The release of the newspaper circulation number has been a revelation, and it's not just the kids over at News Corp who are giving each other fives. James Boyce of the Huffington Post does a little dancing on the grave, picking on his hometown Boston Globe, whose circulation fell 6.7%, and touts the emergence of blogs, sounding much like the G.O.P with its "mandate" about two years ago.
Mainstream Media can thumb its nose at citizen journalists who post on blogs. Joe Klein can dismiss bloggers going to Las Vegas for YearlyKos with a curt "can't we just stop this crap?"
But Joe, why would we? Our traffic is skyrocketing. We can raise awareness, and money. We work together and guess what? What you're writing about next week, I read about last week on mydd.com, or crooksandliars.com or rawstory.com.
Well, that's great and all.
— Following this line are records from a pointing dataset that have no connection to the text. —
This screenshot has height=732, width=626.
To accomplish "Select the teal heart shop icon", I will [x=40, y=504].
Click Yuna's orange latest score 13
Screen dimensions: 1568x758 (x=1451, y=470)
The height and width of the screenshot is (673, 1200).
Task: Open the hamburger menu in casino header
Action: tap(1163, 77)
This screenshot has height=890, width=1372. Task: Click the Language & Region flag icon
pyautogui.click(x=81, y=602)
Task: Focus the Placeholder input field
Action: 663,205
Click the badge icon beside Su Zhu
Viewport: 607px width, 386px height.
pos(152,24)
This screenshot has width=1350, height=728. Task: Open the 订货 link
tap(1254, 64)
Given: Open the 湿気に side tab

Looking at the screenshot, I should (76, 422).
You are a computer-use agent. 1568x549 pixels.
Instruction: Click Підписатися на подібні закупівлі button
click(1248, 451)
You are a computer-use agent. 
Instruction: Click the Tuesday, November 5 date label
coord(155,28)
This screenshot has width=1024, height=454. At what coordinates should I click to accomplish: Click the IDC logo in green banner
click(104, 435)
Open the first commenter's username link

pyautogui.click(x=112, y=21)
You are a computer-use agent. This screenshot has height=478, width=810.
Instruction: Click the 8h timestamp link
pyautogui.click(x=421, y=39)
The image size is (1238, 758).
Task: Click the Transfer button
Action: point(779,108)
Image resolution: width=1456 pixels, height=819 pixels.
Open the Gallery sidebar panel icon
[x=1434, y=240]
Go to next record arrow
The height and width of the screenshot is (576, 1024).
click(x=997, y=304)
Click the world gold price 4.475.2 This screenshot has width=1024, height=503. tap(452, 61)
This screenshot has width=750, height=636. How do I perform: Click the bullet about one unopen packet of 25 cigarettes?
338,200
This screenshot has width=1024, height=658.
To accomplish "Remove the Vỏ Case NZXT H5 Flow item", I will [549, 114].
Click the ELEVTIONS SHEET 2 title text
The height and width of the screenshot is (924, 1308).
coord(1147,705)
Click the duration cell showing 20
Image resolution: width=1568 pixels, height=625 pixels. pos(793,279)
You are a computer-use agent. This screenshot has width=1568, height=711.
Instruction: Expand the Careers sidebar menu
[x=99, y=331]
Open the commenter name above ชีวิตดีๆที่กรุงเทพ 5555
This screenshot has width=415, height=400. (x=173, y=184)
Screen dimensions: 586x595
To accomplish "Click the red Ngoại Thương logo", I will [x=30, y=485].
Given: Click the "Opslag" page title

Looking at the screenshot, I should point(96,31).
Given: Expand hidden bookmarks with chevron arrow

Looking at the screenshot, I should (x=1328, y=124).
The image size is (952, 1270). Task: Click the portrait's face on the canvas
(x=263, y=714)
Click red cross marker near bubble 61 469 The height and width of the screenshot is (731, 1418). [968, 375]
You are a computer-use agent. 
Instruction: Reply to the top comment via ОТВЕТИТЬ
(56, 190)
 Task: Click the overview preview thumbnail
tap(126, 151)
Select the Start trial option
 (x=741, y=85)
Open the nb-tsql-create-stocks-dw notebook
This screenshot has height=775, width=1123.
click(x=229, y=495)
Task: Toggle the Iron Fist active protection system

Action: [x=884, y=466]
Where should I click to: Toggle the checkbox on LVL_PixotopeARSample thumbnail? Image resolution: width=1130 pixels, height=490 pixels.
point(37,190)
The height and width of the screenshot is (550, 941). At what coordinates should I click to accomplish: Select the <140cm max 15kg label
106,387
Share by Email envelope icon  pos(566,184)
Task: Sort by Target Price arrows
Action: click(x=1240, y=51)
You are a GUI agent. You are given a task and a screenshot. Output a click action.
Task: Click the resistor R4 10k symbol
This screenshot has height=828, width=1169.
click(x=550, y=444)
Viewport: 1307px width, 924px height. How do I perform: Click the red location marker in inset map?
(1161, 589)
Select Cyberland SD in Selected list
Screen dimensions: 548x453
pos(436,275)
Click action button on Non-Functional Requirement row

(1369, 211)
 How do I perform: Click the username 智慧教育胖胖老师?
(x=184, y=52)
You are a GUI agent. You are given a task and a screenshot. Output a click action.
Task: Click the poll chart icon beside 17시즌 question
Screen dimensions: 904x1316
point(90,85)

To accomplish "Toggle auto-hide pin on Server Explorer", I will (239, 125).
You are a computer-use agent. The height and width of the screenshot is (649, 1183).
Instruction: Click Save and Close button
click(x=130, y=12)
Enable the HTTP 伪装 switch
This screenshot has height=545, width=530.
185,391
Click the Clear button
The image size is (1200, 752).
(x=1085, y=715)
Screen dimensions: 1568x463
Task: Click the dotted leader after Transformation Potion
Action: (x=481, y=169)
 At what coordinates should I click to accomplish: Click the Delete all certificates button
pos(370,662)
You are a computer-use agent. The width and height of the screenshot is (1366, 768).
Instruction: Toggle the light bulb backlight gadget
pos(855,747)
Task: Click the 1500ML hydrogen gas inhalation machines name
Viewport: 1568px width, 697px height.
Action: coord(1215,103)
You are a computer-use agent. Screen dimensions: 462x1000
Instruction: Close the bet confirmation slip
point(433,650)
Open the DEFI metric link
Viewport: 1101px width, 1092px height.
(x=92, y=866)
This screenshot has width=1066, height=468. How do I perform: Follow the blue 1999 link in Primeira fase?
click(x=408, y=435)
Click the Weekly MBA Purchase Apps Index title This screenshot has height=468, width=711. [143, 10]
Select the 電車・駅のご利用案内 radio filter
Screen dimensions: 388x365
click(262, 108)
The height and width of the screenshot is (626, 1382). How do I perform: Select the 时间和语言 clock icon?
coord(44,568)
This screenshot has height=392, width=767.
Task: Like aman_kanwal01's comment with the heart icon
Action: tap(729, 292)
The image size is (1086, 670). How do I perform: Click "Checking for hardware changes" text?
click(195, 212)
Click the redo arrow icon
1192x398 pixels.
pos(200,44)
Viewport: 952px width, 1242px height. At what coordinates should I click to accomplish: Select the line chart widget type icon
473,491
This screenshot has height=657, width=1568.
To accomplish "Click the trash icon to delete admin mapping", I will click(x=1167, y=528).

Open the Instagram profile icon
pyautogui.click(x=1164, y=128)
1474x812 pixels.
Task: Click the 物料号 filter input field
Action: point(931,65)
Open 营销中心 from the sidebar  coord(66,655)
And the decline in circulation can pretty much be attributed to the internet. Except here's the thing - newspapers have websites too. And they're getting good at it, to the point that NY Times has more readers online than offline.
Which isn't to say blogs don't have their place or that newspapers should dismiss them. Just don't get too cocky is all we're saying.
Update: We should clarify that HuffPo is not getting too big for its britches, just James Boyce, who is but one of hundreds of HuffPo contributors and whose opinions are his only, not HuffPo's. And Rachel Sklar writes elsewhere on Eat the Press, "We'll be more interested in these numbers when they fold in internet pickup; we suspect WaPo has the NYP and NYDN beat in online re-circulation (if not Pulitzers)."